RAW DATA —
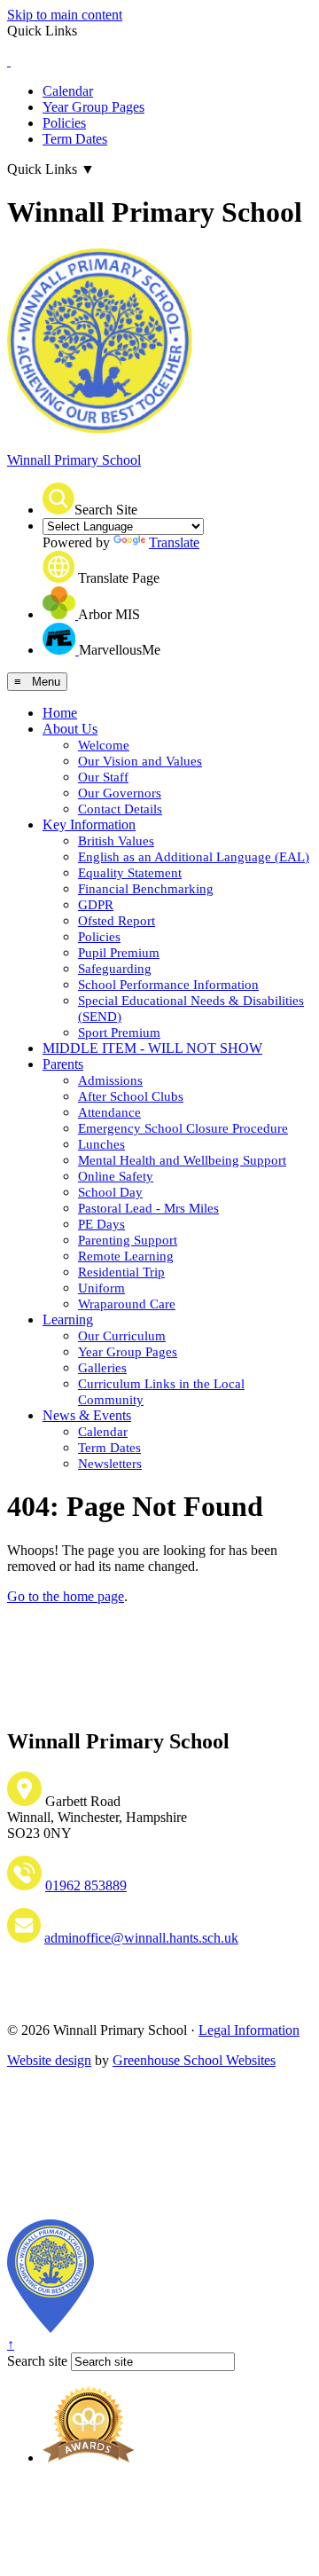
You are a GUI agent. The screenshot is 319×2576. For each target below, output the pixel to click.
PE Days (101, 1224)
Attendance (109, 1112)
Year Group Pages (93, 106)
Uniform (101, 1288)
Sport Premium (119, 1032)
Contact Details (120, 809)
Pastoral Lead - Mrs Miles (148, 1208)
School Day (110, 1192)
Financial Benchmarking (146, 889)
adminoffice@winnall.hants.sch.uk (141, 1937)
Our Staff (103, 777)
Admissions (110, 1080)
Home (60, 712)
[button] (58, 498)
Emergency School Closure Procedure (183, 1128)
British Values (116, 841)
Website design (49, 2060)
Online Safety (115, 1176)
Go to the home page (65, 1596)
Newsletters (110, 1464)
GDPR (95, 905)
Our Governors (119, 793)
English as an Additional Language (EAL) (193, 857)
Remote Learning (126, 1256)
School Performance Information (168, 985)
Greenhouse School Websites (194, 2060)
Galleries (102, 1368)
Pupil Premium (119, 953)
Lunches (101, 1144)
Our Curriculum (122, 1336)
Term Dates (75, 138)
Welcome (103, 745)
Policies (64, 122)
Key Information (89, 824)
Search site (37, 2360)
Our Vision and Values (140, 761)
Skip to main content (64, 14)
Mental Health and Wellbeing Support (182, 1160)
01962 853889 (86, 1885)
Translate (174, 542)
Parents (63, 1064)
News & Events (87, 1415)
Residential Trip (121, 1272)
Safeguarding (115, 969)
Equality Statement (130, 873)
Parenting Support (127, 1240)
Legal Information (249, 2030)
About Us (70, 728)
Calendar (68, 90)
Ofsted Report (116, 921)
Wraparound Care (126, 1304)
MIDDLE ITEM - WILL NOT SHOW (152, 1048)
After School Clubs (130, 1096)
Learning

WORK TASK —
Leave the pictures out and write out every entry exactly as given.

RESULT BELOW —
You are a GUI agent. The screenshot is 319×2576. For each target below, output the pixel to click.
PE Days (101, 1224)
Attendance (109, 1112)
Year Group Pages (93, 106)
Uniform (101, 1288)
Sport Premium (119, 1032)
Contact Details (120, 809)
Pastoral Lead - Mrs Miles (148, 1208)
School Day (110, 1192)
Financial Benchmarking (146, 889)
adminoffice@winnall.hants.sch.uk (141, 1937)
Our Staff (103, 777)
Admissions (110, 1080)
Home (60, 712)
[button] (58, 498)
Emergency School Closure Procedure (183, 1128)
British Values (116, 841)
Website design (49, 2060)
Online Safety (115, 1176)
Go to the home page (65, 1596)
Newsletters (110, 1464)
GDPR (95, 905)
Our Governors (119, 793)
English as an Additional Language (EAL) (193, 857)
Remote Learning (126, 1256)
School Performance Information (168, 985)
Greenhouse School Websites (194, 2060)
Galleries (102, 1368)
Pupil Premium (119, 953)
Lunches (101, 1144)
Our Curriculum (122, 1336)
Term Dates (75, 138)
Welcome (103, 745)
Policies (64, 122)
Key Information (89, 824)
Search site (37, 2360)
Our Vision and Values (140, 761)
Skip to main content (64, 14)
Mental Health and Wellbeing Support (182, 1160)
01962 853889 (86, 1885)
Translate (174, 542)
Parents (63, 1064)
News & Events (87, 1415)
Residential Trip (121, 1272)
Safeguarding (115, 969)
Equality Statement (130, 873)
Parenting Support (127, 1240)
Legal Information (249, 2030)
About Us (70, 728)
Calendar (68, 90)
Ofsted Report (116, 921)
Wraparound Care (126, 1304)
MIDDLE ITEM - WILL NOT SHOW (152, 1048)
After School Clubs (130, 1096)
Learning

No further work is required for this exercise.